THE FAMILY of 18-year-old Natasha Sharpe, who was diagnosed with a rare and severe disabling disease, have paid tribute to the people of Lurgan for their help.
Distraught mum Janice contacted the ‘MAIL’ just two months ago when she discovered her daughter was diagnosed with the crippling illness Friedrich’s Ataxia.
Shocked that her beautiful daughter will be destined to be wheelchair-bound for the rest of her life, Janice took to researching the disease and discovered a pioneering possible solution in China.
However, this new treatment costs a fortune and the family began a fundraising appeal. To date £600 has been donated.
There is a fundraising night in the Mechanic’s Institute on Saturday, May 26, with a raffle and disco.
The Mourneview’s girl nightmare began during a sunny summer holiday in Tenerife when her mum Janice noticed her then 15-year-old daughter’s spine was badly curved.
“It just seemed to get bad almost overnight,” said Janice.
Initially when Natasha went to the doctor, she was diagnosed with scoliosis, a non-life limiting condition which causes a curvature of the spine.
However, soon after this diagnosis, Natasha developed a ‘gait-step’ where she would slap her feet while walking instead of walking heel to toe.
After even more tests, the doctors discovered that Natasha had severe nerve damage in her hands and feet.
Her mum took her a to a neurologist at Belfast City Hospital who carried out DNA tests on Natasha and discovered she had a rare genetic mutation called Friedrich’s Ataxia.
This is a rare inherited disease that causes nervous system damage and movement problems. It usually begins in childhood and leads to impaired muscle coordination that worsens over time.

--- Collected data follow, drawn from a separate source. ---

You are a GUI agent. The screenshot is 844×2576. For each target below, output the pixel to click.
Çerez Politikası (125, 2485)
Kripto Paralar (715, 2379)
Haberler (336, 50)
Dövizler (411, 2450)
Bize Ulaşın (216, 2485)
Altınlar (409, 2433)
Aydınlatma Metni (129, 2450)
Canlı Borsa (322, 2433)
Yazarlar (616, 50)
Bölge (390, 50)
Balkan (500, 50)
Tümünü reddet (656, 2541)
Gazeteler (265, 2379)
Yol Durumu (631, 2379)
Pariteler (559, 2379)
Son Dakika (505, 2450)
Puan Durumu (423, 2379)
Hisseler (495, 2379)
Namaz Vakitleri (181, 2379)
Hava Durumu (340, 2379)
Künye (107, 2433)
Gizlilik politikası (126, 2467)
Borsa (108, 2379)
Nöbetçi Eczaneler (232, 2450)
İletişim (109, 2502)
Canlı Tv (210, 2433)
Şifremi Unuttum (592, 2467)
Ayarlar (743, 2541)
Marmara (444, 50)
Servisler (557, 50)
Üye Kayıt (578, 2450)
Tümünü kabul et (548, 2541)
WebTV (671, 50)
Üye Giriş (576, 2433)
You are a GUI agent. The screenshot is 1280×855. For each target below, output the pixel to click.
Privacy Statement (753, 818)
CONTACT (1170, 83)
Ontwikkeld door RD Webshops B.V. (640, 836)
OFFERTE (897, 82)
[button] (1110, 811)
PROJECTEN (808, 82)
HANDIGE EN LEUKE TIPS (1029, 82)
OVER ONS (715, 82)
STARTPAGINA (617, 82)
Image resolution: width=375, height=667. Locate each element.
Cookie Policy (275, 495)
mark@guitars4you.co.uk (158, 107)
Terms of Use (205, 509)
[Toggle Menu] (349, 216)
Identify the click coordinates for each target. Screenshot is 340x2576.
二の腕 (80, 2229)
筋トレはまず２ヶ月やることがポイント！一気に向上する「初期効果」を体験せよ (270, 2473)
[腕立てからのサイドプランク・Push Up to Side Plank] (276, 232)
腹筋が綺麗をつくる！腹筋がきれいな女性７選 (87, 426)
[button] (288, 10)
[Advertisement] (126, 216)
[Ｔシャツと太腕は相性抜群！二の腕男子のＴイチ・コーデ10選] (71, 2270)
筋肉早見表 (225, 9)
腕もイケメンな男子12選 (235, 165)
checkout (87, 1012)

The nerve damage results in awkward, unsteady movements and impaired sensory functions plus this disorder causes problems in the heart and the spine. However, it does not affect thinking and reasoning.
Natasha is still coming to terms with the diagnosis and says it is an ‘awful shock’.
She discovered that some people with this condition had received stem cell treatment in China which resulted in remarkable improvements to their mobility.
Natasha already has serious problems with mobility and has been told by doctors here that she will probably be in a wheelchair within between 10 and 20 years.
However, undeterred the family have decided to start fund raising now to try and get cash for the specialised treatment in China.
Both her and her mum believe it might take about ten years to raise around £200,000 to pay for treatment in China. At the moment they don’t know how much it is going to cost but they believe it will be a substantial amount.
They are starting to raise funds now and are leaving buckets behind shop counters, organising car boot sales, having raffles and sponsored walks.
“I have been told that I will slowly go down hill and will lose my independence,” said Natasha.
“It’s very scary, ” she said. “I might be in a wheelchair by the time I raise money for this treatment.”
Natasha explained that already she is starting to trip up. “My legs just give up on me and some days I can’t walk without help, ” she said. “My legs and arms get very sore and sometimes I have no strength in them.”
Her mum said it was very upsetting as some people in the neighbourhood believe Natasha is drunk as she is so unsteady on her feet. “If people would just ask us, we would be quite happy to explain to them about Natasha’s condition, ” said Janice.